Mouth breathing can stem from a deviated nasal septum, enlarged tonsils or adenoids, chronic colds, finger or thumb sucking, tongue tie, sinus polyps, or birth abnormalities like a cleft palate or Pierre Robin syndrome. A person can also develop a mouth breathing habit while sick and then continue to breathe though the mouth after recovery.

“A team of qualified professionals such as Pediatricians, Ear Nose and Throat Doctors, Orthodontists, Dentists, Dental Hygienists, Myofunctional Therapists, Buteyko Breathing Specialists, and Speech Pathologists to name a few; can help arrest the cascading effects associated with mouth breathing,” McKeown says.

Buteyko Breathing technique to stop mouth breathing

Retraining Your Breath at Home

In his Ted Talk, books, and lectures, McKeown talks about the Buteyko Breathing Method he learned at the Buteyko Clinic in Moscow, Russia. He was a mouth breather with asthma for 20 years. Medication didn’t help, but this breathing technique cured his asthma.

Since 2015, he’s been training elite athletes on optimal breathing and sharing what he knows with everyone. In this 10-minute video, he demonstrates the Buteyko method and how quickly it helps. He ascertains that if we can correct mouth breathing while awake, the body naturally continues nasal breathing during sleep. This method both retrains breathing and unblocks a nose clogged by allergies or non-allergic rhinitis.

Quoted from his article, the breathing technique goes like this:

  • Take a small, silent breath in and let a small, silent breath out through your nose.
  • Pinch your nose with your fingers to hold your breath.
  • Walk as many paces as possible with your breath held. Try to build up a feeling of air shortage, without overdoing it of course!
  • When you resume breathing, do so only through your nose; your breathing must be calmed immediately.
  • After resuming your breathing, your first breath is likely to be larger than usual. Calm your breathing as soon as possible by suppressing your second and third breaths.
  • You should be able to recover from this breath hold within two to three breaths. If not, you have held your breath for too long.
  • Wait for a minute or so and repeat the exercise.
  • Repeat this exercise five or six times until the nose is decongested.

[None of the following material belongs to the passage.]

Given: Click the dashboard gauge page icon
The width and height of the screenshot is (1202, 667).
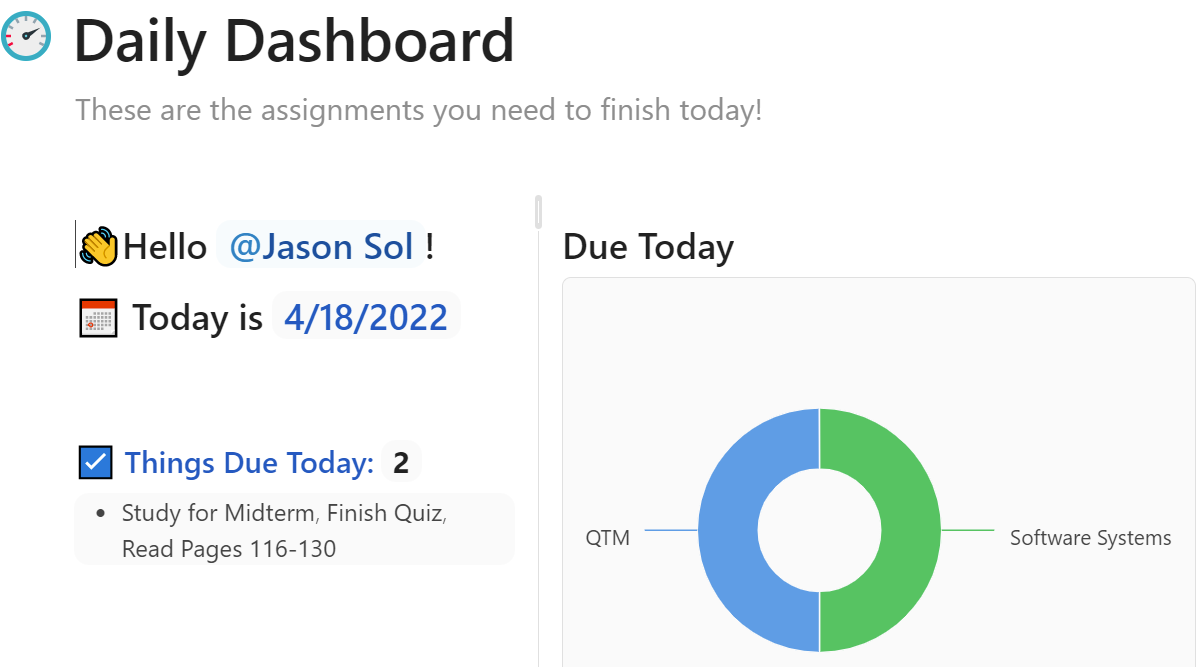Looking at the screenshot, I should click(x=27, y=37).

Even if you’re not a mouth breather, you’ll likely notice a difference after trying this. If you’d like to work with a certified Buteyko practitioner, you can find them at this link on his Oxygen Advantage site.

If you notice that your tongue doesn’t rest at the top of your mouth or you snore, these tongue and face exercises offered by The Sleep Foundation can help.

McKeown insists that breathing retraining can drastically improve your life. Plus, it can prevent serious consequences in children! If you suspect a problem in yourself or a family member, please seek medical help today.